5. Interaction of ergovaline with serotonin receptor 5-HT2A in bovine ruminal and mesenteric vasculature.

Author

Trotta, Ronald J, Harmon, David L, and Klotz, James L

Subjects

ERGOT alkaloids, ENDOPHYTIC fungi, TALL fescue, VASOCONSTRICTION, SEROTONIN receptors, BLOOD vessels

Abstract

Ergot alkaloids from endophyte- infected (Epichloë coenophiala) tall fescue (Lolium arundinaceum) induce vasoconstriction. Previous work has shown that serotonin receptor subtype, 5HT2A, is present in bovine ruminal (R) and mesenteric (M) vasculature, plays a role in vasoconstriction, and could be influenced by ergot alkaloids.
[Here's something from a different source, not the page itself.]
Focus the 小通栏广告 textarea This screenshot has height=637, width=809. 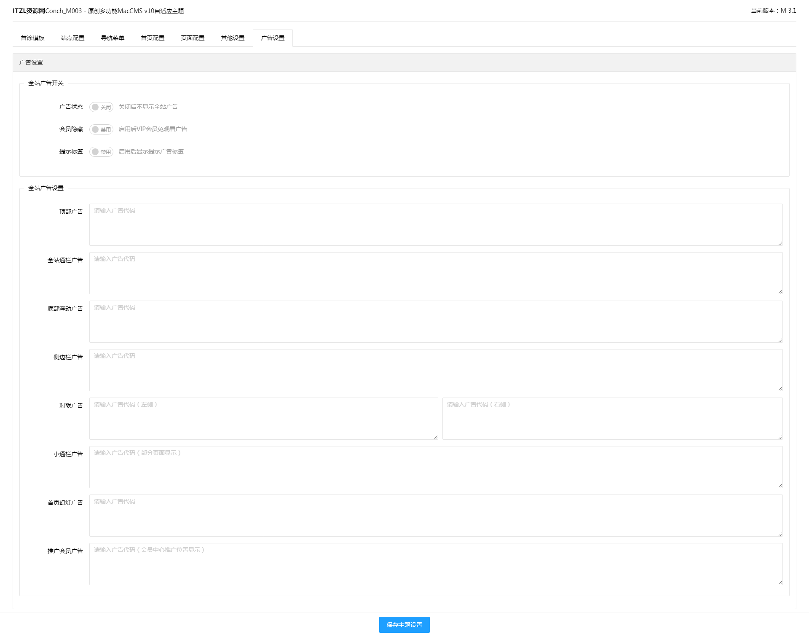436,467
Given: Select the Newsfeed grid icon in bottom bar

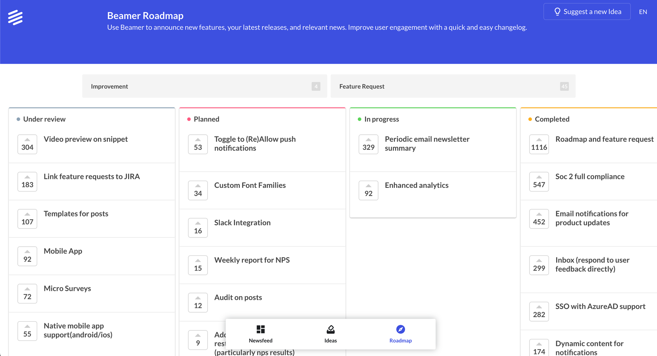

To determine the influence of ergot alkaloids on 5HT2A, the vasoactivity of an agonist selective for 5HT2A, (4-bromo-3,6-dimethoxybenzocyclobuten- 1-yl) methylamine HCl (TCB-2), was evaluated using bovine ruminal and mesenteric arteries and veins (RA, RV, MA, MV) that were exposed to ergovaline (ERV) prior to or during the TCB-2 additions. Ruminal and mesenteric blood vessel segments were collected, cleaned, and cut into 2- to 3-mm cross-sections. Vessel segments were incubated in Krebs-Henseleit buffer containing 0, 0.01 or 1 μM ERV for 2 h prior to TCB-2 dose response or exposed to ERV concentrations simultaneously during TCB-2 dose response. For the dose response portion of the study, vessels were suspended in a multimyograph containing 5 mL of continuously oxygenated Krebs–Henseleit buffer and equilibrated to 1 g tension for 90 min. Vessels were exposed to increasing concentrations of TCB-2 every 15 min and contractile response data were normalized as a percentage of the maximum contractile response induced by 120 mM KCl reference. Analysis of variance was evaluated separately for each vessel and each ERV exposure experiment using the mixed models procedure of SAS for effects of TCB-2 and ERV concentrations. All blood vessels with previous ERV exposure had significantly lower contractile responses to TCB-2 (P < 0.01). All blood vessels with simultaneous exposure to 1 μM ERV had higher (P < 0.01) contractile responses at lower concentrations of TCB-2. Simultaneous ERV addition at 1 × 10−4 M TCB-2 did not affect contractility of RV, MA, MV (P > 0.05), but decreased contractility of RA (P < 0.01). These results indicate that ergopeptine alkaloid exposure influences contractility of bovine ruminal and mesenteric blood vessels through serotonin receptor subtype 5HT2A by acting as both an agonist and antagonist. Additional work is needed to determine if ergot alkaloids like ERV simply occupy receptor binding sites competitively, or influence receptor internalization to cause the observed divergent responses. [ABSTRACT FROM AUTHOR]

Published

2018